In the adjuvant setting, there is an active phase II study of oxaliplatin, capecitabine, trastuzumab, and chemoradiotherapy in patients with curatively resected HER2-positive gastric or GEJ adenocarcinoma (TOXAG study) [30]. It is hoped that these studies will provide data regarding the efficacy of trastuzumab for resectable gastric cancer.

Mechanisms of trastuzumab resistance

Resistance to trastuzumab is now emerging in HER2-positive esophagogastric cancers after median of 6.7 months [3]. There is no standard of care second-line therapies for HER2-positive gastric cancer after progression on trastuzumab. Mechanisms of resistance are being actively investigated.

Several putative models of resistance have been described in HER2-positive breast cancer [31]. Activation of PI3K-AKT-mTOR signaling pathway by loss of phosphatase and tensin homolog (PTEN) suppressor and mutation activation of PI3K has been demonstrated to confer resistance to trastuzumab in preclinical studies [32]. Increased signaling from HER family receptors (including overexpression of HER3 and formations of high levels of HER2-HER3 heterodimers) and insulin-like growth-like growth factor-1 receptor (IGF-1R) are also associated with PI3K-AKT activation and trastuzumab resistance [33]. Another proposed mechanism is the accumulation of a truncated form of the HER2 receptor, p95, which lacks the extracellular domain needed for trastuzumab binding [30].

EGFR plays a significant role in trastuzumab resistance. Work by Ritter and colleagues demonstrated that trastuzumab resistant cell lines and xenograft models overexpress phosphorylated EGFR, EGFR/HER2 heterodimers, and HER family ligand EGFR, heparin-binding EGF, and heregulin [34]. Furthermore, the addition of dual EGFR/HER2 kinase inhibitors was shown to lead to diminished HER2 phosphorylation and cellular proliferation [34].
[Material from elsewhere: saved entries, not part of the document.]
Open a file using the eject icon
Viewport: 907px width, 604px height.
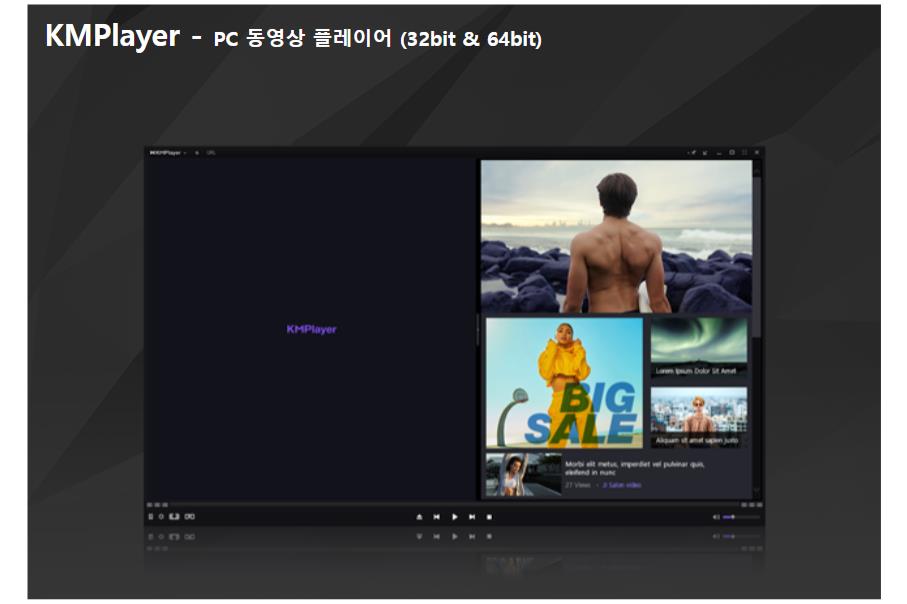click(419, 517)
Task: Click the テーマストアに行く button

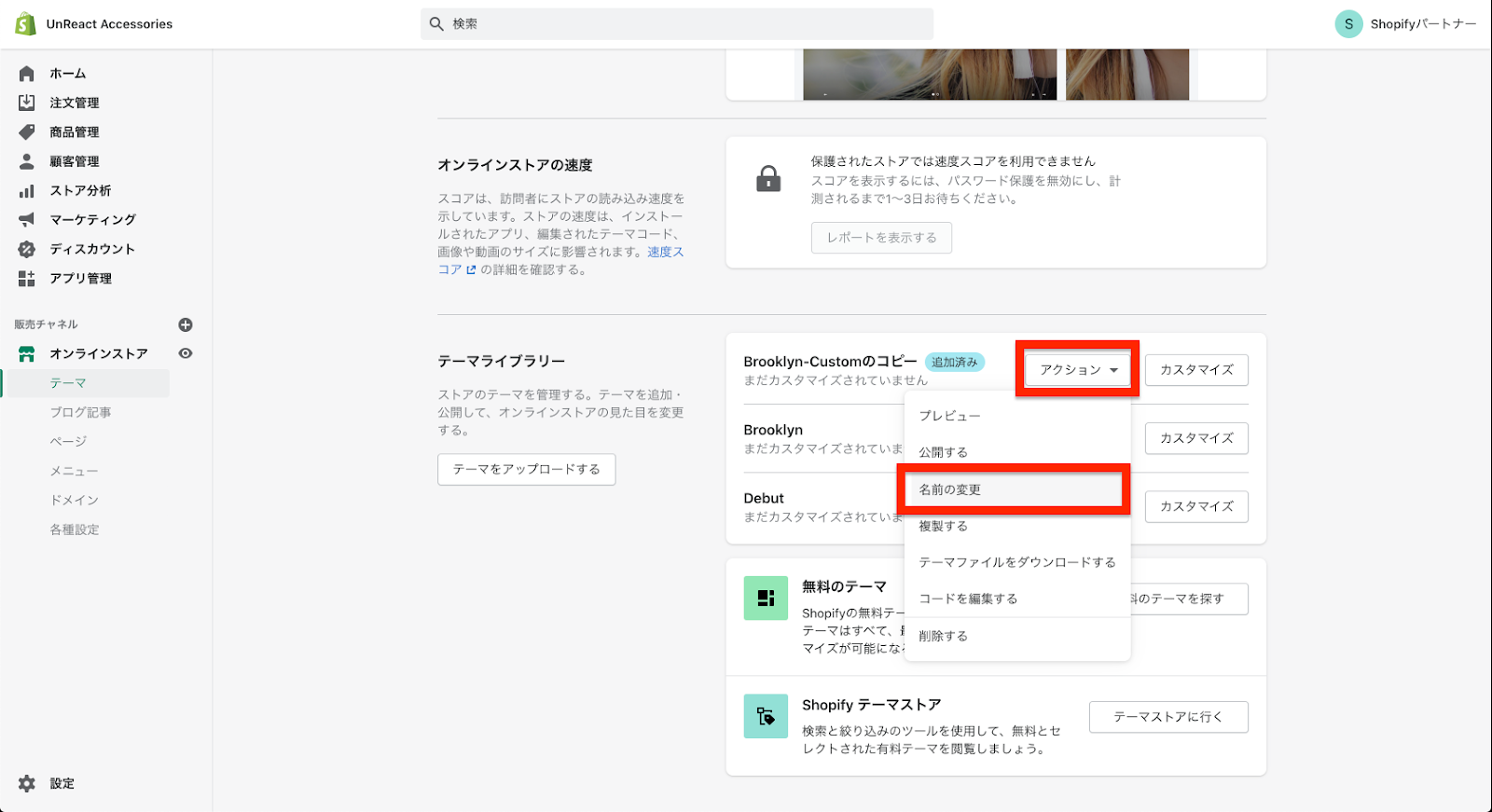Action: point(1167,717)
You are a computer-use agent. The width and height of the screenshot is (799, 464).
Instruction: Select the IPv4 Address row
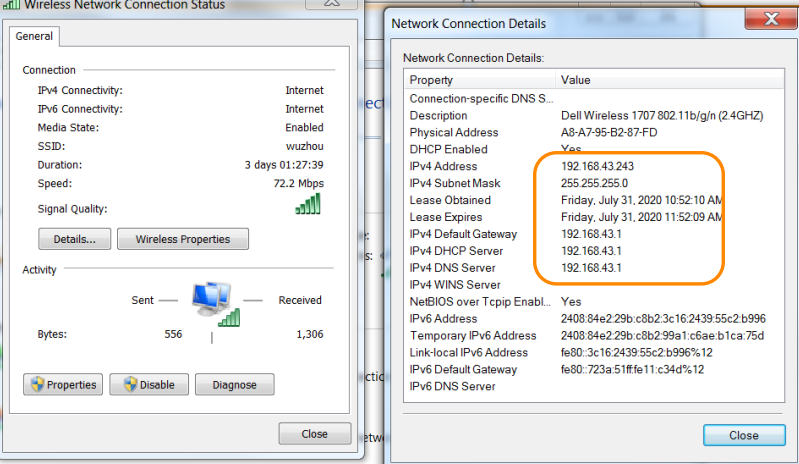coord(444,166)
The role of EGFR/HER2 cross-talk in transformation and tumor progression is supported by multiple examples in mouse models and primary human tumors. For example, co-expression of the EGFR ligand TGFα and Neu in the mammary gland of transgenic mice markedly accelerates tumor onset and progression compared with mice expressing the TGFα or Neu transgenes alone. In this model, bitransgenic mice exhibited increased tyrosine phosphorylation of both EGFR and HER2 and tumor latency was markedly delayed by the administration of the EGFR tyrosine kinase inhibitor (TKI). [35, 36]. Analysis of breast tumor specimens revealed that the majority of breast tumors with phosphorylated HER2 at Y1248 exhibited detectable EGFR and the combination of Y1248 phosphorylated HER2 together with the co-overexpression of HER2 and EGFR is associated with the shortest patient survival [37]. In esophagogastric cancers, EGFR is commonly overexpressed and may signify worse prognosis [38, 39]. Although EGFR overexpressing MKN7 gastric cancer cells are insensitive to trastuzumab, in these cells, submicromolar concentrations of an EGFR TKI, gefitinib, inhibit p-EGFR and restore sensitivity to trastuzumab [34]. Combined blockade for EGFR and HER2 may be a viable strategy to overcome trastuzumab resistance.